THE TASK
Keep the text of the data exactly as it is and omit each picture from the copy.

EXTRACTED INFORMATION
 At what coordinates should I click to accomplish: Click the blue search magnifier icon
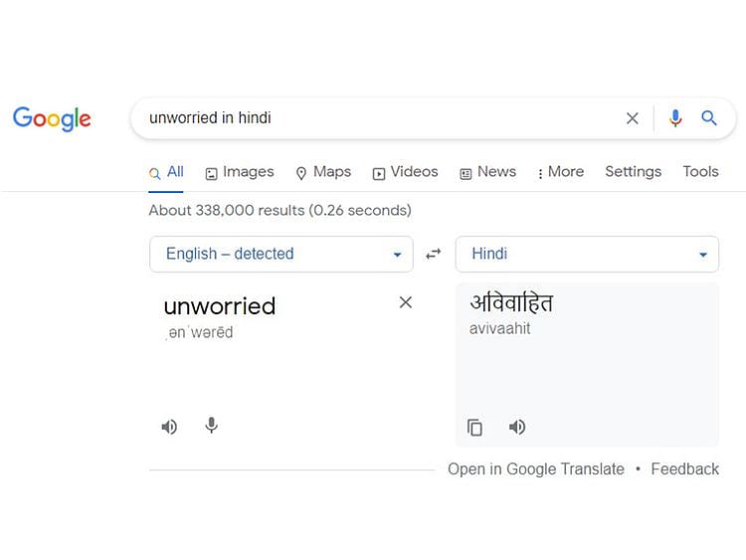(709, 118)
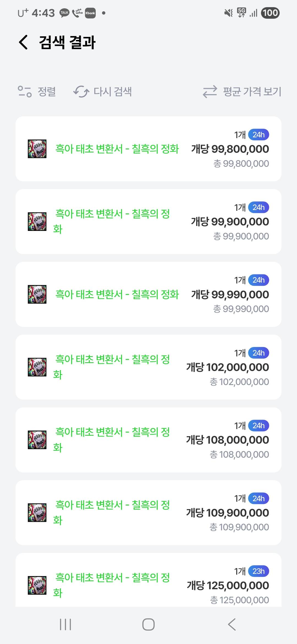
Task: Tap the 다시 검색 refresh icon
Action: (x=81, y=92)
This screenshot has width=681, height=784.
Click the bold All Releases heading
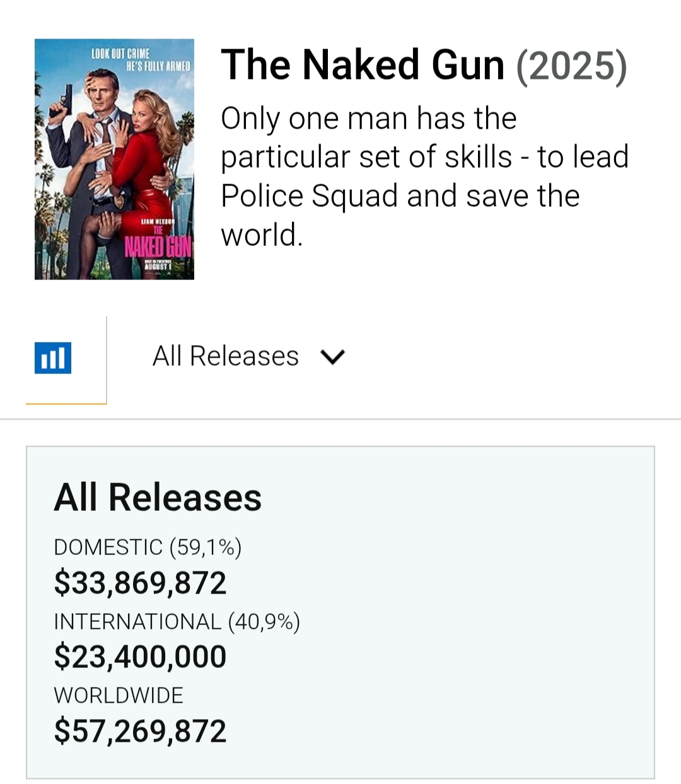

FINISHED TASK
 At what coordinates should I click to accomplish: Click the blue search magnifier icon
(709, 118)
Task: Tap the 다시 검색 refresh icon
Action: (x=81, y=92)
This screenshot has width=681, height=784.
Click the bold All Releases heading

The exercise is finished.